— ASSIGNED TASK 1 —
In the HD 99922 star data, what spectral type is given for HD 99922 B?
— ASSIGNED TASK 2 —
Pick up the HD 99922 star data where it stops and continue it.
── PASSAGE SHOWN
HD 99922

Observation data Epoch J2000 Equinox ICRS
- Constellation: Crater
- Right ascension: 11^{h} 29^{m} 38.619^{s}
- Declination: −24° 27′ 50.48″
- Apparent magnitude (V): 5.813
- Right ascension: 11^{h} 29^{m} 39.219^{s}
- Declination: −24° 27′ 49.40″
- Apparent magnitude (V): 8.543

Characteristics

HD 99922 A
- Evolutionary stage: main sequence
- Spectral type: A0V
- B−V color index: +0.07

HD 99922 B
- Evolutionary stage: main sequence
- Spectral type: F1V

Astrometry

HD 99922 A
- Radial velocity (R_{v}): −2.50 km/s
- Proper motion (μ): RA: −44.450 mas/yr Dec.: +15.779 mas/yr
- Parallax (π): 8.6451±0.0395 mas
- Distance: 377 ± 2 ly (115.7 ± 0.5 pc)

HD 99922 B
- Proper motion (μ): RA: −50.386 mas/yr Dec.: +19.267 mas/yr
- Parallax (π): 9.2333±0.0678 mas
- Distance: 353 ± 3 ly (108.3 ± 0.8 pc)
────
── DATA SHOWN
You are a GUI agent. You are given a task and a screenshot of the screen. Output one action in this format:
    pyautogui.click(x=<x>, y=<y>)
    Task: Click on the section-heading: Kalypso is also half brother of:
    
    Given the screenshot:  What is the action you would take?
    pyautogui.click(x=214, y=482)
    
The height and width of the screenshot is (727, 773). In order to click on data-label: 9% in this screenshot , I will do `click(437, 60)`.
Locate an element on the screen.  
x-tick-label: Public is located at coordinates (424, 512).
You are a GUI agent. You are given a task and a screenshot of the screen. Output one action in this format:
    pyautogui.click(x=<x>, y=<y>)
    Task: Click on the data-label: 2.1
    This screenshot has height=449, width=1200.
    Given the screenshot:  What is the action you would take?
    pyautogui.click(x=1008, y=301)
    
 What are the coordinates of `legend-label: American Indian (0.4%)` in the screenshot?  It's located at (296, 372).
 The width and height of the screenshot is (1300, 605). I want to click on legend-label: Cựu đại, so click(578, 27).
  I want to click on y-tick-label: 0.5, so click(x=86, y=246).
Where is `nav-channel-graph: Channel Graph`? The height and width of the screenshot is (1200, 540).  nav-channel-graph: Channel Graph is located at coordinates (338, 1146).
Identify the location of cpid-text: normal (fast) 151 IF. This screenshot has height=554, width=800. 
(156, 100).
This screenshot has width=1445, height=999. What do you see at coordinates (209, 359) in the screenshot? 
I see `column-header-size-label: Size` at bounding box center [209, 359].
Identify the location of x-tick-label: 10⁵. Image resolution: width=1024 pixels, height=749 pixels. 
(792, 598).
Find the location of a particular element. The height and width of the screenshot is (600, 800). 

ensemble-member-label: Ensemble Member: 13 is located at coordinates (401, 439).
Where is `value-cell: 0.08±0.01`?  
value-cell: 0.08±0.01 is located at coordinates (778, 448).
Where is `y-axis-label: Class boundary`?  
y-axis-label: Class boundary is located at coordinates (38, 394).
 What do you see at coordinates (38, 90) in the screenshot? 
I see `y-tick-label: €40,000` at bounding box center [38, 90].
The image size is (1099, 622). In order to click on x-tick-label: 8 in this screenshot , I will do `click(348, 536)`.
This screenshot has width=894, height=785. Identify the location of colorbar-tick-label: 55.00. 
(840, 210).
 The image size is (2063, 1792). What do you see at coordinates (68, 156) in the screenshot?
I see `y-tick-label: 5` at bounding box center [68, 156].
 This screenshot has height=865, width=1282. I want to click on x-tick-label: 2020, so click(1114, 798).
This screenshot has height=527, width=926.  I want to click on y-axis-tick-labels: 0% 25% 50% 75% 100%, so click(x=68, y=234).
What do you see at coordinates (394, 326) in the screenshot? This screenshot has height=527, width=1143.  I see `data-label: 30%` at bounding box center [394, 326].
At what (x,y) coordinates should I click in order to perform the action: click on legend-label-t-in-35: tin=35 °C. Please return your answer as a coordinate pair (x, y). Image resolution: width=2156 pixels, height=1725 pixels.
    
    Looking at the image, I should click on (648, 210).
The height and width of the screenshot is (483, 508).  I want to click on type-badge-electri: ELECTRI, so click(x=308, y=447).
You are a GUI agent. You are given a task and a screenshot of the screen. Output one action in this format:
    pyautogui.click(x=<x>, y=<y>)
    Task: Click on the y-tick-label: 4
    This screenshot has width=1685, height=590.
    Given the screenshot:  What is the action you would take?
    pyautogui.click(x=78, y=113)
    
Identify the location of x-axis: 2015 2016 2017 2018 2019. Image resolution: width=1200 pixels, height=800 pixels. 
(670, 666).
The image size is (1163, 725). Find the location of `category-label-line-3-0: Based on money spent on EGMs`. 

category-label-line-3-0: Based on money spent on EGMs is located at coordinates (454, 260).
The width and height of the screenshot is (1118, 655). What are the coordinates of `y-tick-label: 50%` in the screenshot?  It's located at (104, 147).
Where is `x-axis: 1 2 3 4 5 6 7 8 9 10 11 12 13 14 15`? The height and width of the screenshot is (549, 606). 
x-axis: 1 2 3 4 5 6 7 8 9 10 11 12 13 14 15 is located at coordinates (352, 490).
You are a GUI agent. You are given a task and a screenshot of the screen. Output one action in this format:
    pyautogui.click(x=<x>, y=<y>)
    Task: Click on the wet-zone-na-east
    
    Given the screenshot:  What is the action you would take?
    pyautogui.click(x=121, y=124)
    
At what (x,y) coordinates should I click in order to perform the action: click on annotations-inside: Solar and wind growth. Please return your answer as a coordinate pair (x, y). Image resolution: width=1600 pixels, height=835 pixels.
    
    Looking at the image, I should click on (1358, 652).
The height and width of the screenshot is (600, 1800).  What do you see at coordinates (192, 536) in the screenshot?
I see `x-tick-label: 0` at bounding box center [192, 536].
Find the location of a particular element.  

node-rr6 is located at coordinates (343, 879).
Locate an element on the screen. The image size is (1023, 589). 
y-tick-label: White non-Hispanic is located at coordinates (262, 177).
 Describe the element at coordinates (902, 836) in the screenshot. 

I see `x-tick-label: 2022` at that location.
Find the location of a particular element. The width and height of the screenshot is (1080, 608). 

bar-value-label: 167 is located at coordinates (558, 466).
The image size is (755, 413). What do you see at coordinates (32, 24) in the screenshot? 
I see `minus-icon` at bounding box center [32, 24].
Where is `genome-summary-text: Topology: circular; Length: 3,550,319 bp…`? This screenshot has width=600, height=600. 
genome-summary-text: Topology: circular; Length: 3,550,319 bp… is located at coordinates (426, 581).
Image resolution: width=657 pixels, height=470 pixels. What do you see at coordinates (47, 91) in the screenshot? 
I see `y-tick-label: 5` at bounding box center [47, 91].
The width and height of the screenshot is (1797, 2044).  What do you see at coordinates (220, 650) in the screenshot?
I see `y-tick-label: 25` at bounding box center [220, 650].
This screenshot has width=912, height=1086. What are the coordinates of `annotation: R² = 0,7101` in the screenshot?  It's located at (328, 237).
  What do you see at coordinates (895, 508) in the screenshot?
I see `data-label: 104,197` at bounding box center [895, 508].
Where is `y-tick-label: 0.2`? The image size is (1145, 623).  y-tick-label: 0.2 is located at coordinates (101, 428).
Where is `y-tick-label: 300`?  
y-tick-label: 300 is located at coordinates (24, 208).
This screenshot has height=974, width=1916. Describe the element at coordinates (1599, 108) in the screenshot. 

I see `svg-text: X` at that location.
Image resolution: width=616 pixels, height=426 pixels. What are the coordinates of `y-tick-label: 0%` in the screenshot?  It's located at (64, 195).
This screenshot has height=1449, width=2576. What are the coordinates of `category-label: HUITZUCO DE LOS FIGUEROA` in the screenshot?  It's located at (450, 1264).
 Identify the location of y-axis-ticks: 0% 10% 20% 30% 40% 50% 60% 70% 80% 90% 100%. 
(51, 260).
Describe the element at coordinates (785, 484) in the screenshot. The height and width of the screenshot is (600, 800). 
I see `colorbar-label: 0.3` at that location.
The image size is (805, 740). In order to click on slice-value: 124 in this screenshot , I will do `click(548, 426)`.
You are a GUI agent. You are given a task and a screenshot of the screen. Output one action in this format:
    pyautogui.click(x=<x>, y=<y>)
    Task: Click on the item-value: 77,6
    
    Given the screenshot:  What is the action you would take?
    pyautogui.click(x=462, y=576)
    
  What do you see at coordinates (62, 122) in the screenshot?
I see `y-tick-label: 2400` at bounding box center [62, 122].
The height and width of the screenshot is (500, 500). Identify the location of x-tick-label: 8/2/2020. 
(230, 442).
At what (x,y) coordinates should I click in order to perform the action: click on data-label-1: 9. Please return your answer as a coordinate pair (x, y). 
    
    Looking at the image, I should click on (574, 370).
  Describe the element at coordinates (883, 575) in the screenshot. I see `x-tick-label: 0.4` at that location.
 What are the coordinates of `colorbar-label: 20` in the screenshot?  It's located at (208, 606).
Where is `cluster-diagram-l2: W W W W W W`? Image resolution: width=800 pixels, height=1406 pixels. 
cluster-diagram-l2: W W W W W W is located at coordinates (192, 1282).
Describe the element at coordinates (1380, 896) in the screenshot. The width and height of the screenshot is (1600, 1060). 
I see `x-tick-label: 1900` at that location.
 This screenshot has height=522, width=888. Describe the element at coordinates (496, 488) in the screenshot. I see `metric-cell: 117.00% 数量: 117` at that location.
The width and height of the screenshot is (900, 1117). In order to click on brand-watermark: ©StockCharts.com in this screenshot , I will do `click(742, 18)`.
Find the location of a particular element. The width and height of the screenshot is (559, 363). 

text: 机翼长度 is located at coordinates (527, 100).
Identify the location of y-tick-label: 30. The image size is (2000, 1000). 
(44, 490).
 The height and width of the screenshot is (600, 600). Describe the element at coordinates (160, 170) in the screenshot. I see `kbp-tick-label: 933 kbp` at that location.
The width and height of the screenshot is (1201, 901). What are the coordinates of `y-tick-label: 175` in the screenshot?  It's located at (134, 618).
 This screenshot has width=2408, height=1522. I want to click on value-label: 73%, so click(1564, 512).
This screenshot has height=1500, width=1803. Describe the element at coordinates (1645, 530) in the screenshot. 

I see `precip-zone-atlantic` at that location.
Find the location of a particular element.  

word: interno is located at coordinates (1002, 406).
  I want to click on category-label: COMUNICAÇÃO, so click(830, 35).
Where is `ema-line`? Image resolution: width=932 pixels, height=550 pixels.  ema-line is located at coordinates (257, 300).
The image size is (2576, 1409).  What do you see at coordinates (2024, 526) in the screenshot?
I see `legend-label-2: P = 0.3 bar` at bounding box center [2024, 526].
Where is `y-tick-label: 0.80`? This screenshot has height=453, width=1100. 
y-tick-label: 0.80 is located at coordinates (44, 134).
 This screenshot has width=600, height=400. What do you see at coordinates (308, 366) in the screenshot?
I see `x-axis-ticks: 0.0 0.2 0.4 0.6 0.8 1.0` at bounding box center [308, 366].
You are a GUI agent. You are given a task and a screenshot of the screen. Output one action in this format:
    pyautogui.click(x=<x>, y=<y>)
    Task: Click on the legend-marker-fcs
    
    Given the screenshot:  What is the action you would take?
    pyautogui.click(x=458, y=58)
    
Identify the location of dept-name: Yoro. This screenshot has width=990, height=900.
────
— TASK RESPONSE 1 —
F1V

— TASK RESPONSE 2 —
Details

HD 99922 A
- Mass: 2.2 M_{☉}
- Radius: 3.2 R_{☉}
- Luminosity: 55 L_{☉}
- Surface gravity (log g): 4.05 cgs
- Temperature: 10,186 K
- Metallicity [Fe/H]: +0.25 dex
- Rotation: 1.39 days
- Rotational velocity (v sin i): 65 km/s
- Age: 510 Myr

HD 99922 B
- Mass: 1.3 M_{☉}
- Radius: 1.4 R_{☉}
- Surface gravity (log g): 4.23 cgs
- Temperature: 6,449 K
- Age: 4.7 Gyr
- Other designations: CD−23°10009, HD 99922, HR 4428, ADS 8183 AB

Database references
- SIMBAD: AB

= HD 99922 =

Double star in the constellation Crater

HD 99922 is a double star system in the constellation of Crater. It shines with an apparent visual magnitude of 5.77 from a distance of about 377 light years (116 parsecs) away from the Earth. The primary star is an A-type main sequence star; the secondary star is located about 8 arcseconds away. Given the discrepant parallaxes of the two stars, they are unlikely to be physically associated.

Other designations for the primary component include HR 4428 and HIP 56078.